Her sister never made it out.
And Hornberger will remember it all.
'It's not easy'
Hornberger was visibly nervous as he recounted the story in his living room at 449 W. Shamokin St., just a few blocks away, with his parents, niece and girlfriend.
A volunteer firefighter since 2005, he heard the call soon after he returned home from his job at Williamsport Wire Rope Works at 2:30 p.m. that Friday. At first, he didn't know which house was on fire, but when he ran outside, the street was shrouded in thick smoke.
He quickly got to the fire station, started up the truck and raced the three or four blocks to the scene.
Swinehart said situations like they would experience that day are always difficult.
"I'm doing the job," said Swinehart, 32, of Trevorton, a firefighter for 14 years, (but) "it's not easy."
Before rescue personnel arrived, Miller apparently entered the building while the fire raged in futile attempts to reach her sister, according to family members. Apparently overcome by smoke, she collapsed. She had also reportedly gone into cardiac arrest as Friday's events unfolded.
After she was rescued from her burning home, she was flown by helicopter to Allentown.
The second victim
Firefighters went back inside the house in search of Koppenheffer. Hornberger said he entered the kitchen area, where the victim was eventually found more than six hours later, buried in debris.
He didn't know at the time, but Hornberger believes now he was only a few feet from Koppenheffer when, at about 4 p.m., the "all-out" alarm was sounded, meaning it was too dangerous for any firefighters to remain in the building.
"If they hadn't blown the whistle, we would have found here," he said.
However, he said he has no idea whether finding her at that time would have saved her life, or whether she had already perished.
Later, when Northumberland County Fire Marshal Norman Fedder arrived at the scene and the search began for Koppenheffer's body, Hornberger was one of the men who assisted.
Connection to '06 fire
In a small community such as Trevorton, it seems everyone knows everyone, if only in passing. James Hornberger Sr. said his family knew Pat Miller, recalling, as many have since the blaze, how she was active in the community, particularly St. Patrick Church, only a block away her house, and the American Legion. She once operated Miller's Bakery from her home.
"I would catch Pat at the bank depositing money and would see her at Angie's (Markets). We would stop and talk," the elder Hornberger said.

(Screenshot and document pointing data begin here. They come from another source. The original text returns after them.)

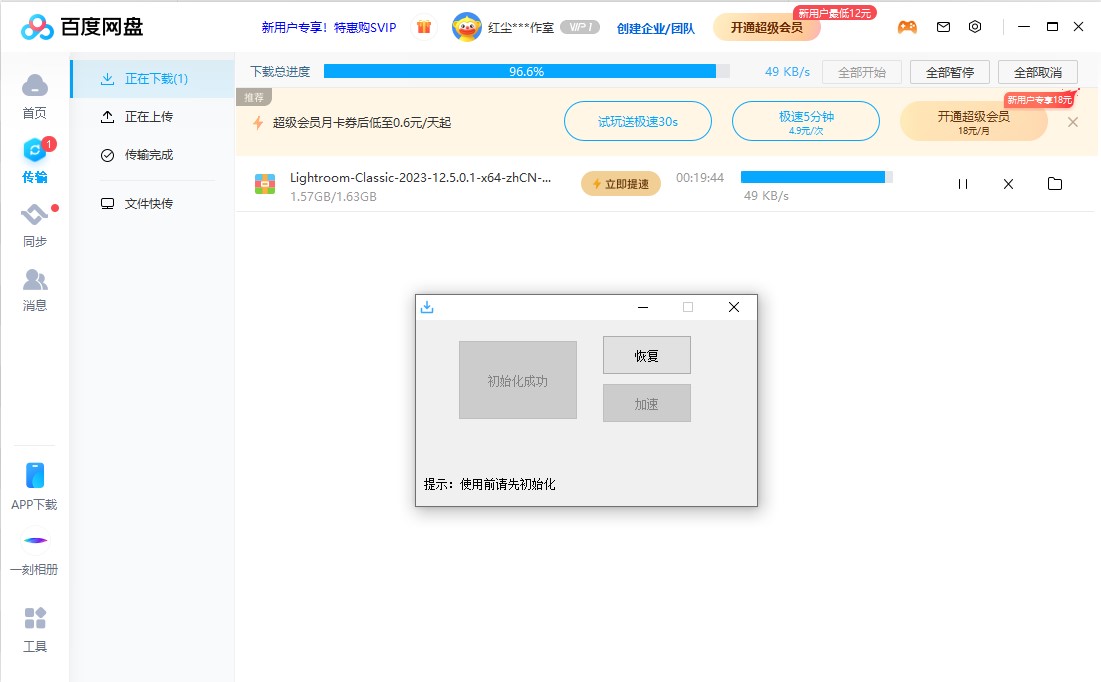Dismiss the promotional banner with X
1101x682 pixels.
[x=1073, y=122]
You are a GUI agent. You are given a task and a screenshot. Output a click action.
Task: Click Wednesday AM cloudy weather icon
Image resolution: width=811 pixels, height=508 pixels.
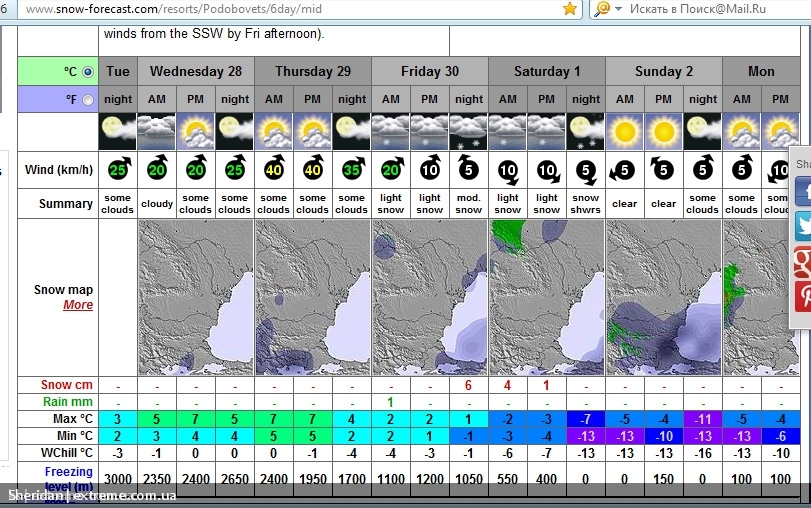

Coincidently, Hornberger and his family used to live in another Trevorton house nine months before it was the scene of a fatal fire. In February 2006, a fire in the 100 block of West Shamokin, across the street and a block away from the Dec. 11 tragedy, destroyed a large apartment building and claimed the lives of five tenants.
"It was frustrating," Jim Hornberger said about fighting that fire and knowing some victims of the blaze. He had gone to school at Line Mountain with Althea Colasurdo-Adams, 19, who perished in the fire, and with Ryan Francis, 18, the only survivor from the apartment inside the building where five people died, who later committed suicide.
More volunteers?
After the Dec. 11 tragedy, Ed Hull, chairman of the Zerbe Township Board of Supervisors, said he was concerned about the lack of volunteers for the village fire department, particularly younger people.
Asked if he agreed if more volunteers might have made a difference in Friday's tragedy or the ones preceding it, Jim Hornberger acknowledged manpower is limited.
"A lot of people don't want to go inside or get on the ladder; maybe if we had more active firefighters," he said. "We only had three people, plus a driver and a chief on the scene (at first). If we had more people. ..."
"Everybody was doing what they were trained to do," commented Ed Reed, who has been a firefighter in Trevorton for nearly 25 years. "We did our jobs, what we were trained to do, everyone on scene that day. The outcome didn't come out the way we hoped."
Reed complimented the firefighters who responded, which included those from departments in Trevorton, Lower Augusta, Stonington, Shamokin, Coal Township, East Cameron, Pillow and Kulpmont.